• Exercise aim:
Repeat the data verbatim.

• Given data:
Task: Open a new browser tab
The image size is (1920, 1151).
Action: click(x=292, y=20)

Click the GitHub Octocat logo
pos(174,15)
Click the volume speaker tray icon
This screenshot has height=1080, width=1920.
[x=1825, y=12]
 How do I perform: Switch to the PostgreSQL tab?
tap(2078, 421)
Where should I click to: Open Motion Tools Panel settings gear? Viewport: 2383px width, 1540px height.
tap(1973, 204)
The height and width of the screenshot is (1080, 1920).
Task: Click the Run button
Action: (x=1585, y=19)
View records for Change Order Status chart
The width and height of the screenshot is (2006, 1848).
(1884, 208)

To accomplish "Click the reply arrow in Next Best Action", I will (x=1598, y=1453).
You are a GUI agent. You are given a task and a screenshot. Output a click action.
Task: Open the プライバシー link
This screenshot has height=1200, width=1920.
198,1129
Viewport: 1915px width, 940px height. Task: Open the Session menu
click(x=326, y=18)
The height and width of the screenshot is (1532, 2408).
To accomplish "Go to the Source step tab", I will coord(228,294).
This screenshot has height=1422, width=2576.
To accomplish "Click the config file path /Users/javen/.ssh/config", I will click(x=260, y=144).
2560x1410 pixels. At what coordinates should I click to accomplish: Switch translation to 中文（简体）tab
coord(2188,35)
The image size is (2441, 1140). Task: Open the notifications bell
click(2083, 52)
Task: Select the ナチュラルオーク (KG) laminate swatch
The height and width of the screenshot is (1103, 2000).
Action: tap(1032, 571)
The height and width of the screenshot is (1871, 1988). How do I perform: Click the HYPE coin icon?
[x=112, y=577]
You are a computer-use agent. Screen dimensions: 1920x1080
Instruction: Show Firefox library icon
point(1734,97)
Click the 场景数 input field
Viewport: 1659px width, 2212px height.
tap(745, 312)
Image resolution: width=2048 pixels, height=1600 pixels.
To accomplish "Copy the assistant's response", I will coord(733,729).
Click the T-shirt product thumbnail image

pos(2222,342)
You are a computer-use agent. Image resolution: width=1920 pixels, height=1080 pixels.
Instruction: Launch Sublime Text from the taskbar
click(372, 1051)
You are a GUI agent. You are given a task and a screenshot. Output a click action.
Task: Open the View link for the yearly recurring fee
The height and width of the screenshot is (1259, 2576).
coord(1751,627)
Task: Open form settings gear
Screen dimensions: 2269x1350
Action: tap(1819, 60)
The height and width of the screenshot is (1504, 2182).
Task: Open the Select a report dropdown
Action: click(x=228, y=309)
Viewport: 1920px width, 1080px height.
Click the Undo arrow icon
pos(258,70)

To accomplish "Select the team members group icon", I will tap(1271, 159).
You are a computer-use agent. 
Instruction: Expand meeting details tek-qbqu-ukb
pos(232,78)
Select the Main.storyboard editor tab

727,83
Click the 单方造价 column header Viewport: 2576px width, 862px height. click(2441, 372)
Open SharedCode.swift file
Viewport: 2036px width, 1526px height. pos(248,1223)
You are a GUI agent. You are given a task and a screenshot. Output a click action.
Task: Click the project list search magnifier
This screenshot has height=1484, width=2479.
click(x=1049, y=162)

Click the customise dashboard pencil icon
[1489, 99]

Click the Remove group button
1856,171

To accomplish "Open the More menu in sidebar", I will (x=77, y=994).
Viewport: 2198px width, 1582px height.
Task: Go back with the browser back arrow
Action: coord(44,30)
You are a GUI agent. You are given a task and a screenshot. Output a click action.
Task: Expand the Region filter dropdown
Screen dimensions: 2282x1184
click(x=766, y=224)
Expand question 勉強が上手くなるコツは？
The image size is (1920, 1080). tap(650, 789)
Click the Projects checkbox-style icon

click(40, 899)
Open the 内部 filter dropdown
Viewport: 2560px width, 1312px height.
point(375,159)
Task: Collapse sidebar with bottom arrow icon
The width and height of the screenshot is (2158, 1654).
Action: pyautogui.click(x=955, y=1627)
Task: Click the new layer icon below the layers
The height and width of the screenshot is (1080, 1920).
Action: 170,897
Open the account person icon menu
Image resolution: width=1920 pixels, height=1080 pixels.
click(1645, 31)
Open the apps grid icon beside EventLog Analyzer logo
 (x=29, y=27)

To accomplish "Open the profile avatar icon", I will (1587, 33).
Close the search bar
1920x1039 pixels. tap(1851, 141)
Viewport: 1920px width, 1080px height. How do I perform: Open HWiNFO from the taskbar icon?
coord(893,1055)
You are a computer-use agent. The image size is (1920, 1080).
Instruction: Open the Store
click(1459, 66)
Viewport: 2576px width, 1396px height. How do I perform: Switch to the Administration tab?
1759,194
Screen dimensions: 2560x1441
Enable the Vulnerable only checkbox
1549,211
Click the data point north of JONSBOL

• Exercise solution:
Task: Open a new browser tab
The image size is (1920, 1151).
Action: click(x=292, y=20)

Click the GitHub Octocat logo
pos(174,15)
Click the volume speaker tray icon
This screenshot has height=1080, width=1920.
[x=1825, y=12]
 How do I perform: Switch to the PostgreSQL tab?
tap(2078, 421)
Where should I click to: Open Motion Tools Panel settings gear? Viewport: 2383px width, 1540px height.
tap(1973, 204)
The height and width of the screenshot is (1080, 1920).
Task: Click the Run button
Action: (x=1585, y=19)
View records for Change Order Status chart
The width and height of the screenshot is (2006, 1848).
(1884, 208)

To accomplish "Click the reply arrow in Next Best Action", I will (x=1598, y=1453).
You are a GUI agent. You are given a task and a screenshot. Output a click action.
Task: Open the プライバシー link
This screenshot has height=1200, width=1920.
198,1129
Viewport: 1915px width, 940px height. Task: Open the Session menu
click(x=326, y=18)
The height and width of the screenshot is (1532, 2408).
To accomplish "Go to the Source step tab", I will coord(228,294).
This screenshot has height=1422, width=2576.
To accomplish "Click the config file path /Users/javen/.ssh/config", I will click(x=260, y=144).
2560x1410 pixels. At what coordinates should I click to accomplish: Switch translation to 中文（简体）tab
coord(2188,35)
The image size is (2441, 1140). Task: Open the notifications bell
click(2083, 52)
Task: Select the ナチュラルオーク (KG) laminate swatch
The height and width of the screenshot is (1103, 2000).
Action: tap(1032, 571)
The height and width of the screenshot is (1871, 1988). How do I perform: Click the HYPE coin icon?
[x=112, y=577]
You are a computer-use agent. Screen dimensions: 1920x1080
Instruction: Show Firefox library icon
point(1734,97)
Click the 场景数 input field
Viewport: 1659px width, 2212px height.
tap(745, 312)
Image resolution: width=2048 pixels, height=1600 pixels.
To accomplish "Copy the assistant's response", I will coord(733,729).
Click the T-shirt product thumbnail image

pos(2222,342)
You are a computer-use agent. Image resolution: width=1920 pixels, height=1080 pixels.
Instruction: Launch Sublime Text from the taskbar
click(372, 1051)
You are a GUI agent. You are given a task and a screenshot. Output a click action.
Task: Open the View link for the yearly recurring fee
The height and width of the screenshot is (1259, 2576).
coord(1751,627)
Task: Open form settings gear
Screen dimensions: 2269x1350
Action: tap(1819, 60)
The height and width of the screenshot is (1504, 2182).
Task: Open the Select a report dropdown
Action: click(x=228, y=309)
Viewport: 1920px width, 1080px height.
Click the Undo arrow icon
pos(258,70)

To accomplish "Select the team members group icon", I will tap(1271, 159).
You are a computer-use agent. 
Instruction: Expand meeting details tek-qbqu-ukb
pos(232,78)
Select the Main.storyboard editor tab

727,83
Click the 单方造价 column header Viewport: 2576px width, 862px height. click(2441, 372)
Open SharedCode.swift file
Viewport: 2036px width, 1526px height. pos(248,1223)
You are a GUI agent. You are given a task and a screenshot. Output a click action.
Task: Click the project list search magnifier
This screenshot has height=1484, width=2479.
click(x=1049, y=162)

Click the customise dashboard pencil icon
[1489, 99]

Click the Remove group button
1856,171

To accomplish "Open the More menu in sidebar", I will (x=77, y=994).
Viewport: 2198px width, 1582px height.
Task: Go back with the browser back arrow
Action: coord(44,30)
You are a GUI agent. You are given a task and a screenshot. Output a click action.
Task: Expand the Region filter dropdown
Screen dimensions: 2282x1184
click(x=766, y=224)
Expand question 勉強が上手くなるコツは？
The image size is (1920, 1080). tap(650, 789)
Click the Projects checkbox-style icon

click(40, 899)
Open the 内部 filter dropdown
Viewport: 2560px width, 1312px height.
point(375,159)
Task: Collapse sidebar with bottom arrow icon
The width and height of the screenshot is (2158, 1654).
Action: pyautogui.click(x=955, y=1627)
Task: Click the new layer icon below the layers
The height and width of the screenshot is (1080, 1920).
Action: 170,897
Open the account person icon menu
Image resolution: width=1920 pixels, height=1080 pixels.
click(1645, 31)
Open the apps grid icon beside EventLog Analyzer logo
 (x=29, y=27)

To accomplish "Open the profile avatar icon", I will (1587, 33).
Close the search bar
1920x1039 pixels. tap(1851, 141)
Viewport: 1920px width, 1080px height. How do I perform: Open HWiNFO from the taskbar icon?
coord(893,1055)
You are a computer-use agent. The image size is (1920, 1080).
Instruction: Open the Store
click(1459, 66)
Viewport: 2576px width, 1396px height. How do I perform: Switch to the Administration tab?
1759,194
Screen dimensions: 2560x1441
Enable the Vulnerable only checkbox
1549,211
Click the data point north of JONSBOL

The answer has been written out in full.